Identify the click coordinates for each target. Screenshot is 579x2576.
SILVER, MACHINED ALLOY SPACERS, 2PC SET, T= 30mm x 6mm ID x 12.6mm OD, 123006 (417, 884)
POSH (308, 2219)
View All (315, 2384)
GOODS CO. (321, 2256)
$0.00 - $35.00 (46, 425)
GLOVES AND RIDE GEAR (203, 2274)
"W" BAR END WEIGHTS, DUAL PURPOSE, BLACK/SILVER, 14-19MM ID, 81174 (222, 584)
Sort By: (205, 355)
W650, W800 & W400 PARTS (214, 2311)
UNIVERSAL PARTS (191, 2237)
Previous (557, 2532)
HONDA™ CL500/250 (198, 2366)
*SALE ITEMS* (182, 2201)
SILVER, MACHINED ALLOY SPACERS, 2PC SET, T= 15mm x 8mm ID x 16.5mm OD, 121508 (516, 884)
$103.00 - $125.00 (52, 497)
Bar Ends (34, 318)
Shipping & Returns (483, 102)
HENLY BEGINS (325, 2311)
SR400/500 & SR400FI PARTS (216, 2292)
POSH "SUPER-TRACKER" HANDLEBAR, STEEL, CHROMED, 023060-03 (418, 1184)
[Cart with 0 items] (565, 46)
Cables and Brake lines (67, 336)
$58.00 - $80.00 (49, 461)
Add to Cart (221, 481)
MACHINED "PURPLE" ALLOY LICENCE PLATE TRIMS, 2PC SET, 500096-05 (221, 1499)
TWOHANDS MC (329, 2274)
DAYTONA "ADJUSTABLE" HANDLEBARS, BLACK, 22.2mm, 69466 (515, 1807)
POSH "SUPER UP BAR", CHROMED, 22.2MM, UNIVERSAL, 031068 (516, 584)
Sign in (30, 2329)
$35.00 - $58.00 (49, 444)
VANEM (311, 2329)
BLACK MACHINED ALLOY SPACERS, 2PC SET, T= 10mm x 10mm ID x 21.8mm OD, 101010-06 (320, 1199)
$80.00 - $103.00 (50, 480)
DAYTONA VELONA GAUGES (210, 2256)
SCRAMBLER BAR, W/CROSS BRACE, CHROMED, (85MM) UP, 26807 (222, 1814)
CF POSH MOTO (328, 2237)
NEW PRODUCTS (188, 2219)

###

Please copy only the lines from the one with "GLOVES AND RIDE GEAR (203, 2274)" through the final line of the records above, both ends included.

GLOVES AND RIDE GEAR (203, 2274)
"W" BAR END WEIGHTS, DUAL PURPOSE, BLACK/SILVER, 14-19MM ID, 81174 (222, 584)
Sort By: (205, 355)
W650, W800 & W400 PARTS (214, 2311)
UNIVERSAL PARTS (191, 2237)
Previous (557, 2532)
HONDA™ CL500/250 (198, 2366)
*SALE ITEMS* (182, 2201)
SILVER, MACHINED ALLOY SPACERS, 2PC SET, T= 15mm x 8mm ID x 16.5mm OD, 121508 (516, 884)
$103.00 - $125.00 (52, 497)
Bar Ends (34, 318)
Shipping & Returns (483, 102)
HENLY BEGINS (325, 2311)
SR400/500 & SR400FI PARTS (216, 2292)
POSH "SUPER-TRACKER" HANDLEBAR, STEEL, CHROMED, 023060-03 (418, 1184)
[Cart with 0 items] (565, 46)
Cables and Brake lines (67, 336)
$58.00 - $80.00 (49, 461)
Add to Cart (221, 481)
MACHINED "PURPLE" ALLOY LICENCE PLATE TRIMS, 2PC SET, 500096-05 (221, 1499)
TWOHANDS MC (329, 2274)
DAYTONA "ADJUSTABLE" HANDLEBARS, BLACK, 22.2mm, 69466 (515, 1807)
POSH "SUPER UP BAR", CHROMED, 22.2MM, UNIVERSAL, 031068 (516, 584)
Sign in (30, 2329)
$35.00 - $58.00 (49, 444)
VANEM (311, 2329)
BLACK MACHINED ALLOY SPACERS, 2PC SET, T= 10mm x 10mm ID x 21.8mm OD, 101010-06 (320, 1199)
$80.00 - $103.00 (50, 480)
DAYTONA VELONA GAUGES (210, 2256)
SCRAMBLER BAR, W/CROSS BRACE, CHROMED, (85MM) UP, 26807 (222, 1814)
CF POSH MOTO (328, 2237)
NEW PRODUCTS (188, 2219)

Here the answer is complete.